Come and fiddle with our Linux-powered toy

Opening gambit

Slice runs OpenElec, the pared-back Linux distro designed to boot straight into Kodi. They’re all open source. OpenElec boots out of the Compute Module’s 4GB of Flash, so you can run it entirely without a disk, which the preview unit lacks to expedite shipment. Just grab and play video and music files on your NAS or share from your computer.

FiveNinjas Slice Media Player

The kit inside

I had a spare 500GB 2.5in drive pulled from an old laptop, so I put that in. Opening the Slice is just a matter of removing four bolts with a supplied Allen key. This separates the Slice’s two halves and the band of translucent plastic from each other. None of them are machined to fit together so reassembling the case requires careful alignment, but once you have a couple of the bolts in firmly, the rest follow easily.

Slice’s internal SATA connector is mounted on the underside of the motherboard, so that has to be detached too; out come five screws. The preview kit came with four further screws to fix the drive in place, plus a suitably sized sheet of thin cardboard to place twixt disk and PCB. Put the card down on the board, slot in the HDD or SDD, flip them round, fit a couple of screws, reassemble the case and you’re done.

One of the Slice’s four USB ports is a micro connector dedicated to computer connections. Hook the Slice up to your machine this way and it automatically mounts as an external drive for formatting (Five Ninjas recommends ExFAT, for cross-platform support) and provisioning.

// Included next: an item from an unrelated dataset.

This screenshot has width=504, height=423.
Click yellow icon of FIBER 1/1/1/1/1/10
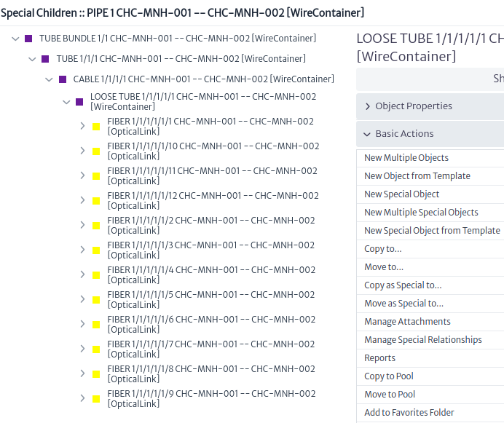point(96,151)

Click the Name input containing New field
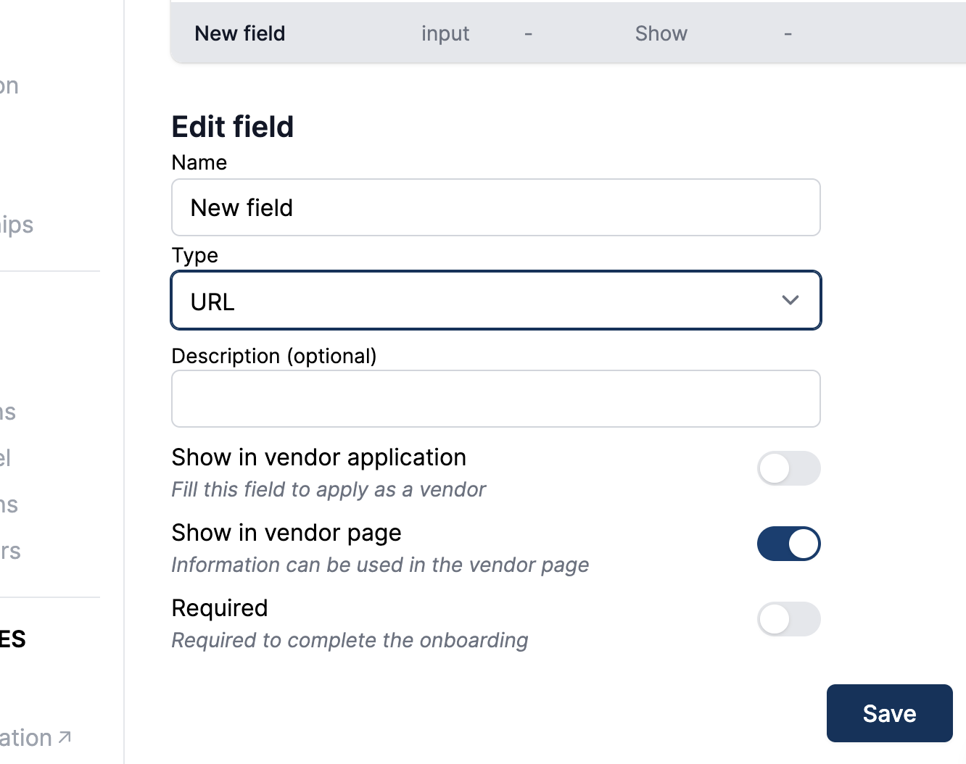tap(495, 207)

FiveNinjas Slice Media Player

Mobo

Kodi has a built-in SMB server, of course, but copying files directly is quicker and the Slice gets extra points for making this very easy to do. A micro USB cable comes bundled; it has an extra full-size USB port if your choice of HDD requires two ports worth of power. You get an HDMI cable too.

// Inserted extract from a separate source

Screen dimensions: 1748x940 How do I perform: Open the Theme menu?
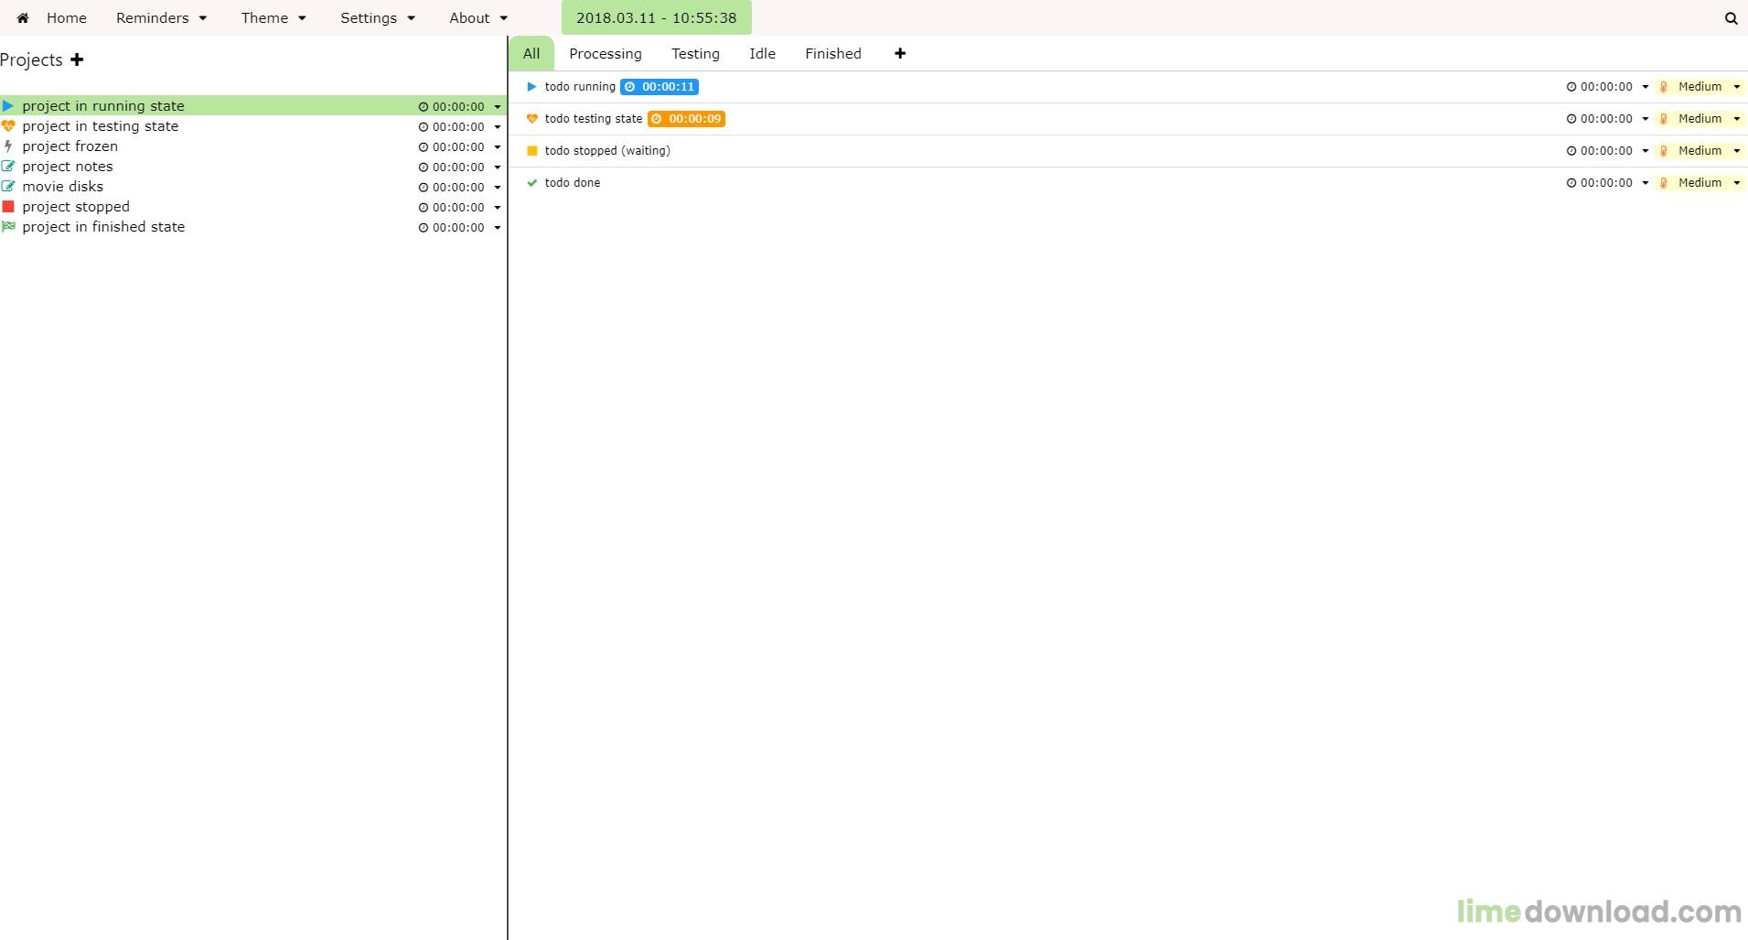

The preview unit was intended as a way to get hardware into backers’ hands as quickly as possible. As such it’s still notionally a beta; it’s marked as a development release when you start it up. Kodi itself is reasonably mature, as you’d expect a popular and long-running open source project to be.

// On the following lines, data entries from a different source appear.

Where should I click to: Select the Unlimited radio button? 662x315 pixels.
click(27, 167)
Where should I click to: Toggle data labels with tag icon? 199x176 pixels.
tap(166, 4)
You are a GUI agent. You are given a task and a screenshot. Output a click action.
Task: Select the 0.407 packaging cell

But the Slice side needs a little work: some of the lighting effects, for example, seem mismatched – flashing green when you hit pause, red when you hit play again, for example – and as yet there’s no way to configure them yourself: not the colour patterns displayed, the events they’re triggered by, nor the brightness. An app that will let you do this is in development as a result of Five Ninjas exceeding its Kickstarter target, but it’s not available yet.

FiveNinjas Slice Media Player

Three USB ports but wireless dongles can use them up quickly

The hardware is in very good shape. The Compute Module’s 900MHz Broadcom SoC has a good graphics core, here put to use animating the GUI and handling video decoding. It handled all the 1080p content I threw at it with aplomb, though it baulked at a 2160p (4K) MP4 file. To be fair, my MacBook Air could barely cope with that and it’s not a common frame size, but it may become one in the years ahead. Slice wasn’t happy playing DVDs in a USB-connected drive, either, but you’ll have ripped all your discs by now, surely?

There are issues with audio output through the Slice’s combo 3.5mm analogue and digital optical port, but the development team is aware of this and says it’s working on a fix. Audio through HDMI – Slice’s only video output – is fine, though. VC-1 encoded video doesn’t always trigger the hardware acceleration, I’m told.